## START DOCUMENT PASSAGE

One problem was where to build a new ride on the congested funfair site. A fire had destroyed the Fun House, which created space for part of it. Construction began in 1992 and in 1993, The Space Tower was dismantled and re-erected at Morecambe Frontierland owned by the same company which provided the rest. Even so, the roller-coaster weaves in and out of existing attractions, adding to the thrill.
The Big One cost more than 11m. It is 1.675km long with a maximum height of 71.6m, and reaches a top speed of 140km per hour. It also has two tunnels and a maximum drop of 63.7m. Passengers ride in trains of four cars, with Teflon-coated wheels. Each car carries up to four people.

## END DOCUMENT PASSAGE
## START PROVIDED MATERIAL

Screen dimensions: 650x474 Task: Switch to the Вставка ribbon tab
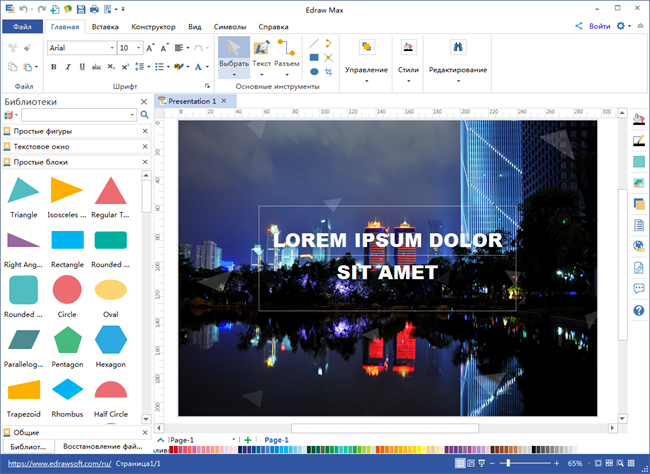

## END PROVIDED MATERIAL
## START PROVIDED MATERIAL

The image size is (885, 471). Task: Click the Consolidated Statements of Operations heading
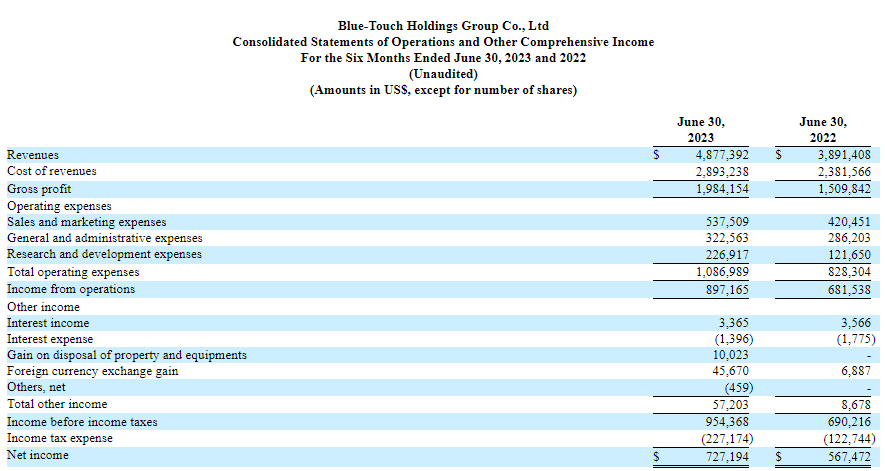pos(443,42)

## END PROVIDED MATERIAL

TASK DETAILS: Copy out the passage on the roller coaster word for word, between "The Big One" and "to four people.", inclusive.

EXERCISE RESULT:
The Big One cost more than 11m. It is 1.675km long with a maximum height of 71.6m, and reaches a top speed of 140km per hour. It also has two tunnels and a maximum drop of 63.7m. Passengers ride in trains of four cars, with Teflon-coated wheels. Each car carries up to four people.